**RECORD EXTRACTS**

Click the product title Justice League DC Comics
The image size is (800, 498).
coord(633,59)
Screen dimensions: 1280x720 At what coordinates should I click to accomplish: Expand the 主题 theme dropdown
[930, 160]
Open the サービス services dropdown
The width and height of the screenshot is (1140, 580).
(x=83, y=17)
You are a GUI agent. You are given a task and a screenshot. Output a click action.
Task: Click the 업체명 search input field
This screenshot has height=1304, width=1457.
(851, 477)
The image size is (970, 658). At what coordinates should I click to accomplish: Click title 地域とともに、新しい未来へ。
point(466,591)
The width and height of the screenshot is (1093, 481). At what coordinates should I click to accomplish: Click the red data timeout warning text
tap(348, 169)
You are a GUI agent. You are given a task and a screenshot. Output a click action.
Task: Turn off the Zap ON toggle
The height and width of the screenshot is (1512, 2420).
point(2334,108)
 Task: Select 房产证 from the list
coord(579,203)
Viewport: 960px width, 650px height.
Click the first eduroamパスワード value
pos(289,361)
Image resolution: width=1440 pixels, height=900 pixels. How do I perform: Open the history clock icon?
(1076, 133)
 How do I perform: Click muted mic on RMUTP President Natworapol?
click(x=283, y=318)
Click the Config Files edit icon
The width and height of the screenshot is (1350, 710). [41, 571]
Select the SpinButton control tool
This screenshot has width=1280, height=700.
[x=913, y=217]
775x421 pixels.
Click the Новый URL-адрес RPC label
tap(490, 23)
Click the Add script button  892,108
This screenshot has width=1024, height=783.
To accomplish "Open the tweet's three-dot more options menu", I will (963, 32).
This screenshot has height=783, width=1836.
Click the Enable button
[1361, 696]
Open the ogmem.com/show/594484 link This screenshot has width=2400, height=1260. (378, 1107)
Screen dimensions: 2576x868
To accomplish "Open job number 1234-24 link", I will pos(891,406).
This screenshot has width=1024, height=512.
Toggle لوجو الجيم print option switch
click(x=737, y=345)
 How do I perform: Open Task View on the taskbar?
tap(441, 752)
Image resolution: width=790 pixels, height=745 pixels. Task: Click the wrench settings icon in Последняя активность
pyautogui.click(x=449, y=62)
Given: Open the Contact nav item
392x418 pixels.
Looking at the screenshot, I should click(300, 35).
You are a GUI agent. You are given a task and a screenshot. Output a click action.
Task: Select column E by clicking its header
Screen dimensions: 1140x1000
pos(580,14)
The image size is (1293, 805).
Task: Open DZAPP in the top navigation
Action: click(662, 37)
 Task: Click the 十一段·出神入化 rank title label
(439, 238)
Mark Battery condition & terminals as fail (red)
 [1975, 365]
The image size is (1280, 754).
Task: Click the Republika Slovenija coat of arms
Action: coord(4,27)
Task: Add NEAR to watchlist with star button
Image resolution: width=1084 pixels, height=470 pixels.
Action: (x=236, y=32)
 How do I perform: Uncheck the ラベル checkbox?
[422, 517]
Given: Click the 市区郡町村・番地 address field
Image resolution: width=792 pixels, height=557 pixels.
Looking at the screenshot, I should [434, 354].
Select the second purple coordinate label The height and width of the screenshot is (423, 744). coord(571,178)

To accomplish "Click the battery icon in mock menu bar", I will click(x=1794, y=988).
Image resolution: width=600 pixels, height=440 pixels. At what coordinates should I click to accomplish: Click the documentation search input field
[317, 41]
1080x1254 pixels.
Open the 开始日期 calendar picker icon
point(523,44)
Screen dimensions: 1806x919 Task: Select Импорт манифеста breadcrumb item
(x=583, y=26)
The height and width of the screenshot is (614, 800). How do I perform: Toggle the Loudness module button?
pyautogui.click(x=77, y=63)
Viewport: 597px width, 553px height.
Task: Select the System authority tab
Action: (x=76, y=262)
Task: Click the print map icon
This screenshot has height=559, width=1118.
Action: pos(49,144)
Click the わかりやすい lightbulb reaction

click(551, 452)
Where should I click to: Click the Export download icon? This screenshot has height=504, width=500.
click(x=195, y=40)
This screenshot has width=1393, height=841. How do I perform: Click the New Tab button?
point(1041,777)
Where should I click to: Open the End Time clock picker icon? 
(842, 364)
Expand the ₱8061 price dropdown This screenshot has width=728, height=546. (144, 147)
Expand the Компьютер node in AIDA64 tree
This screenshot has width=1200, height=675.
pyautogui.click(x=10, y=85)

**HOW TO COMPLETE THIS TASK**
All records above must be returned exactly as they appear.

**RESPONSE TO THIS EXERCISE**
Click the product title Justice League DC Comics
The image size is (800, 498).
coord(633,59)
Screen dimensions: 1280x720 At what coordinates should I click to accomplish: Expand the 主题 theme dropdown
[930, 160]
Open the サービス services dropdown
The width and height of the screenshot is (1140, 580).
(x=83, y=17)
You are a GUI agent. You are given a task and a screenshot. Output a click action.
Task: Click the 업체명 search input field
This screenshot has height=1304, width=1457.
(851, 477)
The image size is (970, 658). At what coordinates should I click to accomplish: Click title 地域とともに、新しい未来へ。
point(466,591)
The width and height of the screenshot is (1093, 481). At what coordinates should I click to accomplish: Click the red data timeout warning text
tap(348, 169)
You are a GUI agent. You are given a task and a screenshot. Output a click action.
Task: Turn off the Zap ON toggle
The height and width of the screenshot is (1512, 2420).
point(2334,108)
 Task: Select 房产证 from the list
coord(579,203)
Viewport: 960px width, 650px height.
Click the first eduroamパスワード value
pos(289,361)
Image resolution: width=1440 pixels, height=900 pixels. How do I perform: Open the history clock icon?
(1076, 133)
 How do I perform: Click muted mic on RMUTP President Natworapol?
click(x=283, y=318)
Click the Config Files edit icon
The width and height of the screenshot is (1350, 710). [41, 571]
Select the SpinButton control tool
This screenshot has width=1280, height=700.
[x=913, y=217]
775x421 pixels.
Click the Новый URL-адрес RPC label
tap(490, 23)
Click the Add script button  892,108
This screenshot has width=1024, height=783.
To accomplish "Open the tweet's three-dot more options menu", I will (963, 32).
This screenshot has height=783, width=1836.
Click the Enable button
[1361, 696]
Open the ogmem.com/show/594484 link This screenshot has width=2400, height=1260. (378, 1107)
Screen dimensions: 2576x868
To accomplish "Open job number 1234-24 link", I will pos(891,406).
This screenshot has width=1024, height=512.
Toggle لوجو الجيم print option switch
click(x=737, y=345)
 How do I perform: Open Task View on the taskbar?
tap(441, 752)
Image resolution: width=790 pixels, height=745 pixels. Task: Click the wrench settings icon in Последняя активность
pyautogui.click(x=449, y=62)
Given: Open the Contact nav item
392x418 pixels.
Looking at the screenshot, I should click(300, 35).
You are a GUI agent. You are given a task and a screenshot. Output a click action.
Task: Select column E by clicking its header
Screen dimensions: 1140x1000
pos(580,14)
The image size is (1293, 805).
Task: Open DZAPP in the top navigation
Action: click(662, 37)
 Task: Click the 十一段·出神入化 rank title label
(439, 238)
Mark Battery condition & terminals as fail (red)
 [1975, 365]
The image size is (1280, 754).
Task: Click the Republika Slovenija coat of arms
Action: coord(4,27)
Task: Add NEAR to watchlist with star button
Image resolution: width=1084 pixels, height=470 pixels.
Action: (x=236, y=32)
 How do I perform: Uncheck the ラベル checkbox?
[422, 517]
Given: Click the 市区郡町村・番地 address field
Image resolution: width=792 pixels, height=557 pixels.
Looking at the screenshot, I should [434, 354].
Select the second purple coordinate label The height and width of the screenshot is (423, 744). coord(571,178)

To accomplish "Click the battery icon in mock menu bar", I will click(x=1794, y=988).
Image resolution: width=600 pixels, height=440 pixels. At what coordinates should I click to accomplish: Click the documentation search input field
[317, 41]
1080x1254 pixels.
Open the 开始日期 calendar picker icon
point(523,44)
Screen dimensions: 1806x919 Task: Select Импорт манифеста breadcrumb item
(x=583, y=26)
The height and width of the screenshot is (614, 800). How do I perform: Toggle the Loudness module button?
pyautogui.click(x=77, y=63)
Viewport: 597px width, 553px height.
Task: Select the System authority tab
Action: (x=76, y=262)
Task: Click the print map icon
This screenshot has height=559, width=1118.
Action: pos(49,144)
Click the わかりやすい lightbulb reaction

click(551, 452)
Where should I click to: Click the Export download icon? This screenshot has height=504, width=500.
click(x=195, y=40)
This screenshot has width=1393, height=841. How do I perform: Click the New Tab button?
point(1041,777)
Where should I click to: Open the End Time clock picker icon? 
(842, 364)
Expand the ₱8061 price dropdown This screenshot has width=728, height=546. (144, 147)
Expand the Компьютер node in AIDA64 tree
This screenshot has width=1200, height=675.
pyautogui.click(x=10, y=85)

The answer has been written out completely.